» **Directions for this task**:
Output the entries that follow, word for word.

» **Exercise material**:
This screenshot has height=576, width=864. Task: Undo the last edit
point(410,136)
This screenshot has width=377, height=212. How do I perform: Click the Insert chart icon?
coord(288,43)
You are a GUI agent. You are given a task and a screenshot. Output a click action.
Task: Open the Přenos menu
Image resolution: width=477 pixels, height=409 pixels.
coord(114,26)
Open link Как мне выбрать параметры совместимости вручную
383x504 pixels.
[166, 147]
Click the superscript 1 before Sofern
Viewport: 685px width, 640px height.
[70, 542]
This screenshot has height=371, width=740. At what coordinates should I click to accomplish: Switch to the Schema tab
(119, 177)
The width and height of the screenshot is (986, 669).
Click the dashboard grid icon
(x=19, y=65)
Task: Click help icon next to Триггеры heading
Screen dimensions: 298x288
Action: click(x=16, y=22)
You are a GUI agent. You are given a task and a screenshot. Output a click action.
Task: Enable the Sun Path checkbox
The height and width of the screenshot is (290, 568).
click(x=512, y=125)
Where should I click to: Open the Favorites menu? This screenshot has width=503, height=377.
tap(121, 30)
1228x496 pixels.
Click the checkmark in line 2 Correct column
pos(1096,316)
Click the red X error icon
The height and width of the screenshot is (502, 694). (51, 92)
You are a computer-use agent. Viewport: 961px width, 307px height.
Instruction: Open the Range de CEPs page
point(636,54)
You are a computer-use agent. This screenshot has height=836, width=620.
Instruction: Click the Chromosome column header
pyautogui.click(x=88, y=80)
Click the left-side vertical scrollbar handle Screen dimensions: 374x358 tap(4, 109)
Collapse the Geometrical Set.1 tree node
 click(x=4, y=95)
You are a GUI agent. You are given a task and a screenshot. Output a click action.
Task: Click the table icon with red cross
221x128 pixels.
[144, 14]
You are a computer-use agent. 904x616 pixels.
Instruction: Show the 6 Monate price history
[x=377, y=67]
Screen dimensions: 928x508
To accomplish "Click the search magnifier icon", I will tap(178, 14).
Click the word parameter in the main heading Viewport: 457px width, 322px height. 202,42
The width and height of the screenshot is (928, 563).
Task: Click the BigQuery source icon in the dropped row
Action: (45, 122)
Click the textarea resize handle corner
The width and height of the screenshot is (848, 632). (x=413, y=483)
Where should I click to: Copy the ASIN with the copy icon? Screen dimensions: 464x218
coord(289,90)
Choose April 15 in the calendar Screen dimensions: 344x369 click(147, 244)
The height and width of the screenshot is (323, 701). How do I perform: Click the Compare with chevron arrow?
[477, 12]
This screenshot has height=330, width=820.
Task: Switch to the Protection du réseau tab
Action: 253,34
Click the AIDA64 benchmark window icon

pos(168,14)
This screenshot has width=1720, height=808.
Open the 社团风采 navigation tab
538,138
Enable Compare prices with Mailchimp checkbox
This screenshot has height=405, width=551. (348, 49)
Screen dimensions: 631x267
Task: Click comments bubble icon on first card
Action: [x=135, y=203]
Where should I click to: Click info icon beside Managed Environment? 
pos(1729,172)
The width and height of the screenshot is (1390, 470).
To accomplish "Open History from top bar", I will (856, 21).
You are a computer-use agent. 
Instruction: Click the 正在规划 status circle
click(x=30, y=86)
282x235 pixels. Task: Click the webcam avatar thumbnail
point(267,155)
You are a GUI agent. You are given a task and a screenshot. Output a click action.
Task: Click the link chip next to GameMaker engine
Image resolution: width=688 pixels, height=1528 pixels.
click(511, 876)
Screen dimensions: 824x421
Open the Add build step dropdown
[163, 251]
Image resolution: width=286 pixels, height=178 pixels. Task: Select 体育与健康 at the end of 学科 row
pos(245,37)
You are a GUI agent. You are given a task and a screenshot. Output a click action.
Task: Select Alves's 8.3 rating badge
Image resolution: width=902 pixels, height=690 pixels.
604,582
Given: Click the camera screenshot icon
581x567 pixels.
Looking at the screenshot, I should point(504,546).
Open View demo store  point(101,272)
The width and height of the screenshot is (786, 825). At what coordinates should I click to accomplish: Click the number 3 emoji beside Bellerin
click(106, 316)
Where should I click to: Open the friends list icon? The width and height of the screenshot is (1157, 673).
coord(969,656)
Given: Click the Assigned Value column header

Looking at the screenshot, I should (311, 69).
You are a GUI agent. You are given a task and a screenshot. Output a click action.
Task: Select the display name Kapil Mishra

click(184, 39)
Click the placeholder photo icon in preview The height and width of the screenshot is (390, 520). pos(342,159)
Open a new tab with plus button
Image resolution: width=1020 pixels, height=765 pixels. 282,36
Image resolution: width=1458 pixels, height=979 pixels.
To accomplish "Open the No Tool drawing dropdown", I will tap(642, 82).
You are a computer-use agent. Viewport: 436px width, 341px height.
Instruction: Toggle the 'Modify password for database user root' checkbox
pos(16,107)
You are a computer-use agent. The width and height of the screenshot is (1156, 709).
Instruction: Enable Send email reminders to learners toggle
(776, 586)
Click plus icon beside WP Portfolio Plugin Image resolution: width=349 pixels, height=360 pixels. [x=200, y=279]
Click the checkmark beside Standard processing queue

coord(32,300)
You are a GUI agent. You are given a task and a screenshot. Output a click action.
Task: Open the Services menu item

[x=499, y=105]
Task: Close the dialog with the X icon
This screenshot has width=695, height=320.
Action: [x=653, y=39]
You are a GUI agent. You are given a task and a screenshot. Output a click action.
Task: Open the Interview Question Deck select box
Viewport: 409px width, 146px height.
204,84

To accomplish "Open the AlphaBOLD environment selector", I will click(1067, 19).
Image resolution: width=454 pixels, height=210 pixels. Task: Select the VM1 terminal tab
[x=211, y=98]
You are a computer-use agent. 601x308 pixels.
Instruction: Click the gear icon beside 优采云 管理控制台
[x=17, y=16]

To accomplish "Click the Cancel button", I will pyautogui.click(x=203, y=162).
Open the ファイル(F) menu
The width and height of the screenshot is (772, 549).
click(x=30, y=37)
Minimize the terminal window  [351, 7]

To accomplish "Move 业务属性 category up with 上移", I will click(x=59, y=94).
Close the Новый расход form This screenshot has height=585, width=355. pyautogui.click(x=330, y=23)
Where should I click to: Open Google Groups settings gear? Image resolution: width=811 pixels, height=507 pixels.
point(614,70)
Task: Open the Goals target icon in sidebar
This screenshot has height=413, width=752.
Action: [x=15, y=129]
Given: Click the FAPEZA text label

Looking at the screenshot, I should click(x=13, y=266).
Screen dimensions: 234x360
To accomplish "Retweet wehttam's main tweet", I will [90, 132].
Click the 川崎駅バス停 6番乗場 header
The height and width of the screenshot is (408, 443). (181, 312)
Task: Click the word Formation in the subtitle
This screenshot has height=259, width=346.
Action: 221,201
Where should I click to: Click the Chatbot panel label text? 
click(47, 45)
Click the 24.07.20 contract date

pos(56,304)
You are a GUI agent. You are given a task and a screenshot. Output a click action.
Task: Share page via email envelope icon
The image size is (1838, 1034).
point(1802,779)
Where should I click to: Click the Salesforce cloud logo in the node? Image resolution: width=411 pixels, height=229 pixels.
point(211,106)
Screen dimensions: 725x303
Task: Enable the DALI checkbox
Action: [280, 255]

» **Solution to the problem**:
This screenshot has height=576, width=864. Task: Undo the last edit
point(410,136)
This screenshot has width=377, height=212. How do I perform: Click the Insert chart icon?
coord(288,43)
You are a GUI agent. You are given a task and a screenshot. Output a click action.
Task: Open the Přenos menu
Image resolution: width=477 pixels, height=409 pixels.
coord(114,26)
Open link Как мне выбрать параметры совместимости вручную
383x504 pixels.
[166, 147]
Click the superscript 1 before Sofern
Viewport: 685px width, 640px height.
[70, 542]
This screenshot has height=371, width=740. At what coordinates should I click to accomplish: Switch to the Schema tab
(119, 177)
The width and height of the screenshot is (986, 669).
Click the dashboard grid icon
(x=19, y=65)
Task: Click help icon next to Триггеры heading
Screen dimensions: 298x288
Action: click(x=16, y=22)
You are a GUI agent. You are given a task and a screenshot. Output a click action.
Task: Enable the Sun Path checkbox
The height and width of the screenshot is (290, 568).
click(x=512, y=125)
Where should I click to: Open the Favorites menu? This screenshot has width=503, height=377.
tap(121, 30)
1228x496 pixels.
Click the checkmark in line 2 Correct column
pos(1096,316)
Click the red X error icon
The height and width of the screenshot is (502, 694). (51, 92)
You are a computer-use agent. Viewport: 961px width, 307px height.
Instruction: Open the Range de CEPs page
point(636,54)
You are a computer-use agent. This screenshot has height=836, width=620.
Instruction: Click the Chromosome column header
pyautogui.click(x=88, y=80)
Click the left-side vertical scrollbar handle Screen dimensions: 374x358 tap(4, 109)
Collapse the Geometrical Set.1 tree node
 click(x=4, y=95)
You are a GUI agent. You are given a task and a screenshot. Output a click action.
Task: Click the table icon with red cross
221x128 pixels.
[144, 14]
You are a computer-use agent. 904x616 pixels.
Instruction: Show the 6 Monate price history
[x=377, y=67]
Screen dimensions: 928x508
To accomplish "Click the search magnifier icon", I will tap(178, 14).
Click the word parameter in the main heading Viewport: 457px width, 322px height. 202,42
The width and height of the screenshot is (928, 563).
Task: Click the BigQuery source icon in the dropped row
Action: (45, 122)
Click the textarea resize handle corner
The width and height of the screenshot is (848, 632). (x=413, y=483)
Where should I click to: Copy the ASIN with the copy icon? Screen dimensions: 464x218
coord(289,90)
Choose April 15 in the calendar Screen dimensions: 344x369 click(147, 244)
The height and width of the screenshot is (323, 701). How do I perform: Click the Compare with chevron arrow?
[477, 12]
This screenshot has height=330, width=820.
Task: Switch to the Protection du réseau tab
Action: 253,34
Click the AIDA64 benchmark window icon

pos(168,14)
This screenshot has width=1720, height=808.
Open the 社团风采 navigation tab
538,138
Enable Compare prices with Mailchimp checkbox
This screenshot has height=405, width=551. (348, 49)
Screen dimensions: 631x267
Task: Click comments bubble icon on first card
Action: [x=135, y=203]
Where should I click to: Click info icon beside Managed Environment? 
pos(1729,172)
The width and height of the screenshot is (1390, 470).
To accomplish "Open History from top bar", I will (856, 21).
You are a computer-use agent. 
Instruction: Click the 正在规划 status circle
click(x=30, y=86)
282x235 pixels. Task: Click the webcam avatar thumbnail
point(267,155)
You are a GUI agent. You are given a task and a screenshot. Output a click action.
Task: Click the link chip next to GameMaker engine
Image resolution: width=688 pixels, height=1528 pixels.
click(511, 876)
Screen dimensions: 824x421
Open the Add build step dropdown
[163, 251]
Image resolution: width=286 pixels, height=178 pixels. Task: Select 体育与健康 at the end of 学科 row
pos(245,37)
You are a GUI agent. You are given a task and a screenshot. Output a click action.
Task: Select Alves's 8.3 rating badge
Image resolution: width=902 pixels, height=690 pixels.
604,582
Given: Click the camera screenshot icon
581x567 pixels.
Looking at the screenshot, I should point(504,546).
Open View demo store  point(101,272)
The width and height of the screenshot is (786, 825). At what coordinates should I click to accomplish: Click the number 3 emoji beside Bellerin
click(106, 316)
Where should I click to: Open the friends list icon? The width and height of the screenshot is (1157, 673).
coord(969,656)
Given: Click the Assigned Value column header

Looking at the screenshot, I should (311, 69).
You are a GUI agent. You are given a task and a screenshot. Output a click action.
Task: Select the display name Kapil Mishra

click(184, 39)
Click the placeholder photo icon in preview The height and width of the screenshot is (390, 520). pos(342,159)
Open a new tab with plus button
Image resolution: width=1020 pixels, height=765 pixels. 282,36
Image resolution: width=1458 pixels, height=979 pixels.
To accomplish "Open the No Tool drawing dropdown", I will tap(642, 82).
You are a computer-use agent. Viewport: 436px width, 341px height.
Instruction: Toggle the 'Modify password for database user root' checkbox
pos(16,107)
You are a computer-use agent. The width and height of the screenshot is (1156, 709).
Instruction: Enable Send email reminders to learners toggle
(776, 586)
Click plus icon beside WP Portfolio Plugin Image resolution: width=349 pixels, height=360 pixels. [x=200, y=279]
Click the checkmark beside Standard processing queue

coord(32,300)
You are a GUI agent. You are given a task and a screenshot. Output a click action.
Task: Open the Services menu item

[x=499, y=105]
Task: Close the dialog with the X icon
This screenshot has width=695, height=320.
Action: [x=653, y=39]
You are a GUI agent. You are given a task and a screenshot. Output a click action.
Task: Open the Interview Question Deck select box
Viewport: 409px width, 146px height.
204,84

To accomplish "Open the AlphaBOLD environment selector", I will click(1067, 19).
Image resolution: width=454 pixels, height=210 pixels. Task: Select the VM1 terminal tab
[x=211, y=98]
You are a computer-use agent. 601x308 pixels.
Instruction: Click the gear icon beside 优采云 管理控制台
[x=17, y=16]

To accomplish "Click the Cancel button", I will pyautogui.click(x=203, y=162).
Open the ファイル(F) menu
The width and height of the screenshot is (772, 549).
click(x=30, y=37)
Minimize the terminal window  [351, 7]

To accomplish "Move 业务属性 category up with 上移", I will click(x=59, y=94).
Close the Новый расход form This screenshot has height=585, width=355. pyautogui.click(x=330, y=23)
Where should I click to: Open Google Groups settings gear? Image resolution: width=811 pixels, height=507 pixels.
point(614,70)
Task: Open the Goals target icon in sidebar
This screenshot has height=413, width=752.
Action: [x=15, y=129]
Given: Click the FAPEZA text label

Looking at the screenshot, I should click(x=13, y=266).
Screen dimensions: 234x360
To accomplish "Retweet wehttam's main tweet", I will [90, 132].
Click the 川崎駅バス停 6番乗場 header
The height and width of the screenshot is (408, 443). (181, 312)
Task: Click the word Formation in the subtitle
This screenshot has height=259, width=346.
Action: 221,201
Where should I click to: Click the Chatbot panel label text? 
click(47, 45)
Click the 24.07.20 contract date

pos(56,304)
You are a GUI agent. You are given a task and a screenshot. Output a click action.
Task: Share page via email envelope icon
The image size is (1838, 1034).
point(1802,779)
Where should I click to: Click the Salesforce cloud logo in the node? Image resolution: width=411 pixels, height=229 pixels.
point(211,106)
Screen dimensions: 725x303
Task: Enable the DALI checkbox
Action: [280, 255]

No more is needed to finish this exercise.